Shashikumar SA, Waken RJ, Luke AA, Nerenz DR, and Joynt Maddox KE. Association of Stratification by Proportion of Patients Dually Enrolled in Medicare and Medicaid With Financial Penalties in the Hospital-Acquired Condition Reduction Program. JAMA Intern Med 2020.
JAMA Intern Med
Importance: The Hospital-Acquired Condition Reduction Program (HACRP) is a value-based payment program focused on safety events. Prior studies have found that the program disproportionately penalizes safety-net hospitals, which may perform more poorly because of unmeasured severity of illness rather than lower quality. A similar program, the Hospital Readmissions Reduction Program, stratifies hospitals into 5 peer groups for evaluation based on the proportion of their patients dually enrolled in Medicare and Medicaid, but the effect of stratification on the HACRP is unknown.
Objective: To characterize the hospitals penalized by the HACRP and the distribution of financial penalties before and after stratification.
Design, Setting, and Participants: This economic evaluation used publicly available data on HACRP performance and penalties merged with hospital characteristics and cost reports. A total of 3102 hospitals participating in the HACRP in fiscal year 2020 (covering data from July 1, 2016, to December 31, 2018) were studied.
Exposures: Hospitals were divided into 5 groups based on the proportion of patients dually enrolled, and penalties were assigned to the lowest-performing quartile of hospitals in each group rather than the lowest-performing quartile overall.
Main Outcomes and Measures: Penalties in the prestratification vs poststratification schemes.
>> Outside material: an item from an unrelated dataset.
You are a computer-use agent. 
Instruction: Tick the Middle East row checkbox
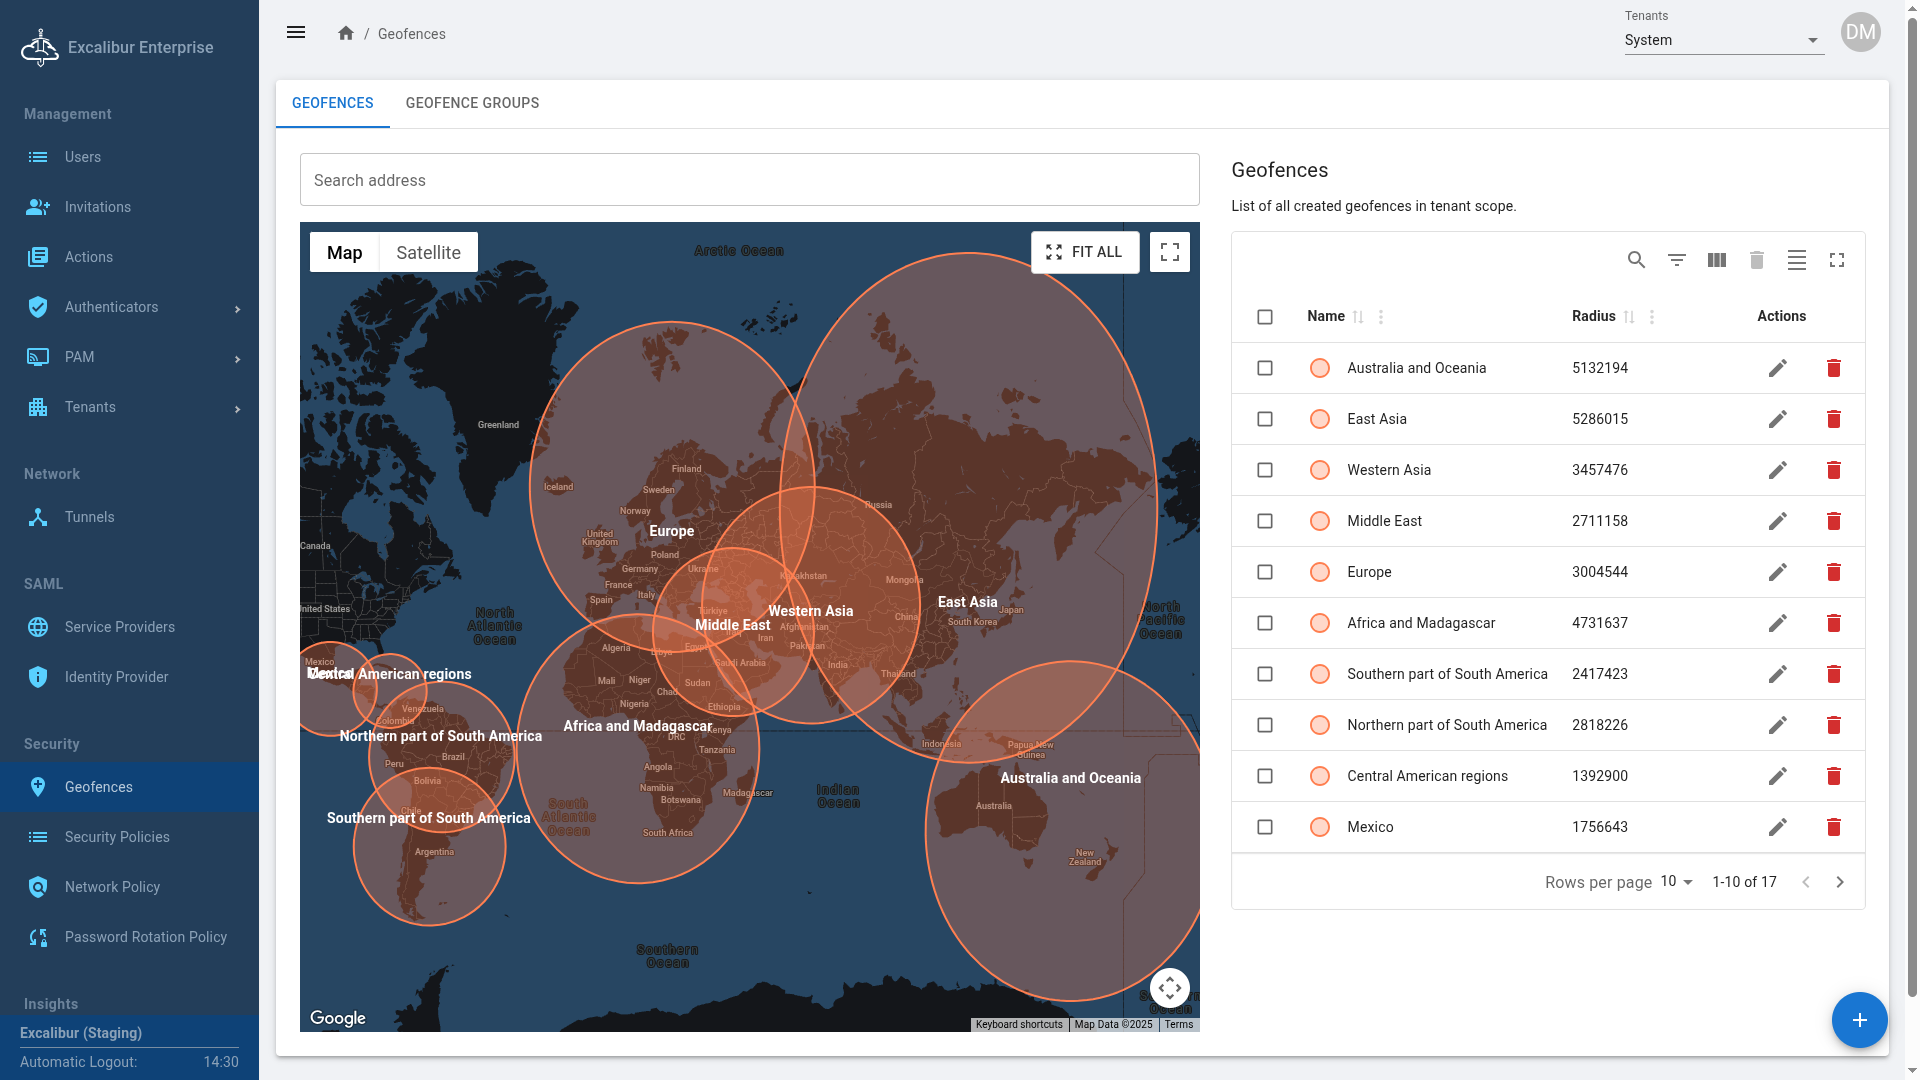point(1265,521)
Results: The study identified 3102 hospitals evaluated by the HACRP. Safety-net hospitals received $111 333 384 in penalties before stratification compared with an estimated $79 087 744 after stratification-a savings of $32 245 640. Hospitals less likely to receive penalties after stratification included safety-net hospitals (33.6% penalized before stratification vs 24.8% after stratification, Δ = -8.8 percentage points [pp], P < .001), public hospitals (34.1% vs 30.5%, Δ = -3.6 pp, P = .003), hospitals in the West (26.8% vs 23.2%, Δ = -3.6 pp, P < .001), hospitals in Medicaid expansion states (27.3% vs 25.6%, Δ = -1.7 pp, P = .003), and hospitals caring for the most patients with disabilities (32.2% vs 28.3%, Δ = -3.9 pp, P < .001) and from racial/ethnic minority backgrounds (35.1% vs 31.5%, Δ = -3.6 pp, P < .001). In multivariate analyses, safety-net status and treating patients with highly medically complex conditions were associated with higher odds of moving from penalized to nonpenalized status.
Conclusions and Relevance: This economic evaluation suggests that stratification of hospitals would be associated with a narrowing of disparities in penalties and a marked reduction in penalties for safety-net hospitals. Policy makers should consider adopting stratification for the HACRP.